§ PROBLEMA A
Responda com base no texto sobre a direita brasileira:
(i) Desde que ano Nayib Bukele é presidente de El Salvador?
(ii) Jornadas de até quantas horas por dia Milei defende?
(iii) A que partido pertence o deputado federal Guilherme Derrite?

§ TEXTO DE LEITURA
A direita que finge combater o crime vende ao eleitorado um discurso linha dura claramente inspirado em Nayib Bukele – político de extrema direita que desde 2019 é presidente de El Salvador e investiu em autoritarismo e encarceramento em massa para combater narcotraficantes – e vai entregar na economia reformas à moda de Javier Milei, o presidente argentino que lidera os hermanos com cortes robustos em gastos públicos.

Se é consenso que a Argentina precisava passar por algum choque econômico para debelar a inflação sem controle, Milei parece ter nenhum pudor em infligir aos mais pobres as dores do ajuste, no melhor estilo neoliberalismo dos anos 1980 e 1990.

Ainda que as condições macroeconômicas brasileiras sejam muito mais favoráveis que as argentinas, a Faria Lima entraria em êxtase se tivéssemos um governo disposto a apertar ainda mais a vida do trabalhador, como Milei propõe na Argentina, com a defesa de jornadas de até 12 horas por dia, na contramão da busca por um melhor equilíbrio entre trabalho e o direito ao lazer e cuidar da família, o que demanda mais e não menos direitos trabalhistas.

Na promoção “compre Bukele, ganhe Milei” da direita brasileira, pouco importa se o secretário de Segurança de São Paulo e deputado federal Guilherme Derrite (PP) cometeu uma série de equívocos ao relatar o projeto de lei antifacção proposto pelo governo Lula.

Ele conta com o apoio do presidente da Câmara dos Deputados, Hugo Mota (Republicanos-PB), que lhe entregou de mão beijada a relatoria do projeto de modo a fomentar a candidatura ao Planalto do governador Tarcísio de Freitas, que integra o mesmo partido e recentemente disse que o Brasil precisa trocar de CEO, como se administrar uma das 10 maiores economias do mundo e uma sociedade complexa fosse uma questão técnica, aprendida em manuais que formam gerentões.

(Entradas de dados armazenadas)
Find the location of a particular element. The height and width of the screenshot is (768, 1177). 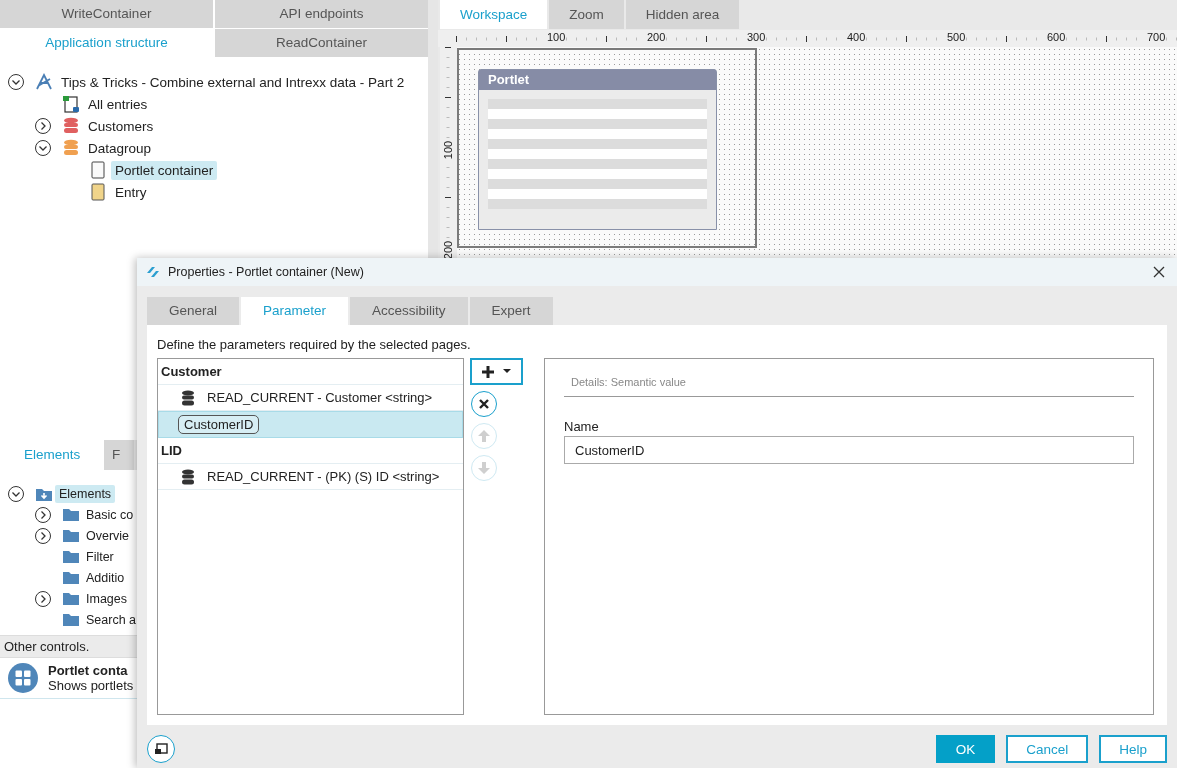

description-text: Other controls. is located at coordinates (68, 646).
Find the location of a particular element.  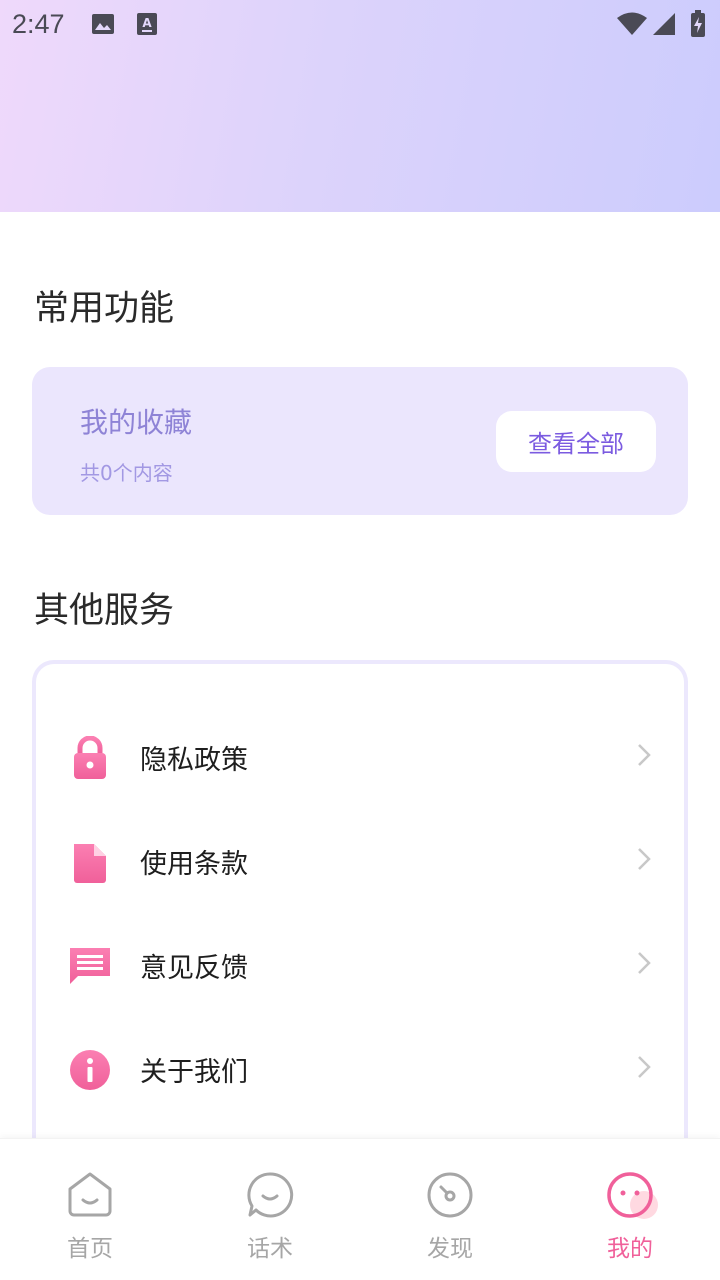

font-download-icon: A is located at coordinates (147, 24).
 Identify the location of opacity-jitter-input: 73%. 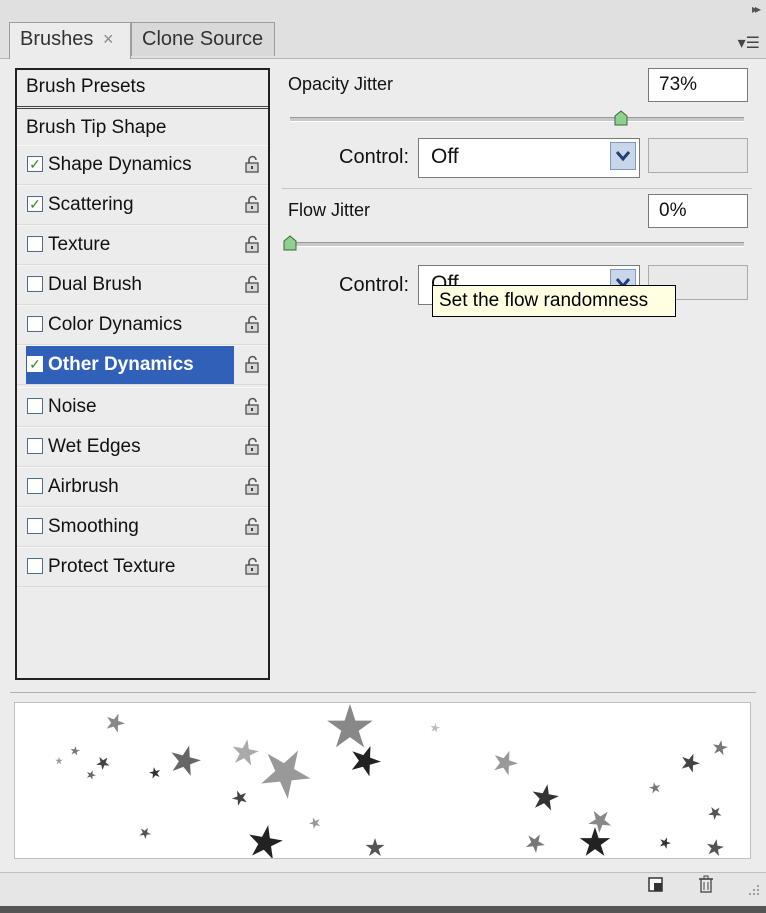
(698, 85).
---
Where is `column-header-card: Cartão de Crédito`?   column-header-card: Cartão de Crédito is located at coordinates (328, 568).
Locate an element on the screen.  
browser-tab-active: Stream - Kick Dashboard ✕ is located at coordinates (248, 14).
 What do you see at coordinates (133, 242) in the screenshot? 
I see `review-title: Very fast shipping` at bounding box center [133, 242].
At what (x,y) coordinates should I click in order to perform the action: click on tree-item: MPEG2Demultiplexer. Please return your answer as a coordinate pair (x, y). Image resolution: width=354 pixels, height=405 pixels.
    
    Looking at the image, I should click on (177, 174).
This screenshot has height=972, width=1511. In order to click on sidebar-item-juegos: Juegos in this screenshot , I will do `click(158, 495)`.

§ PROBLEMA B
Disponha como tabela Markdown, com as colunas Número e Linha, o trecho da listagem que vai da linha que contém "coordinates (328, 568)." até a linha que contém "center [133, 242].", incluindo ambas. Omita as linhas em branco.

§ RESPOSTA A
(i) Desde 2019.
(ii) Até 12 horas por dia.
(iii) Ao PP.

§ RESPOSTA B
| Número | Linha |
|---|---|
| 1 | Where is `column-header-card: Cartão de Crédito`?   column-header-card: Cartão de Crédito is located at coordinates (328, 568). |
| 2 | Locate an element on the screen.   |
| 3 | browser-tab-active: Stream - Kick Dashboard ✕ is located at coordinates (248, 14). |
| 4 |  What do you see at coordinates (133, 242) in the screenshot?  |
| 5 | I see `review-title: Very fast shipping` at bounding box center [133, 242]. |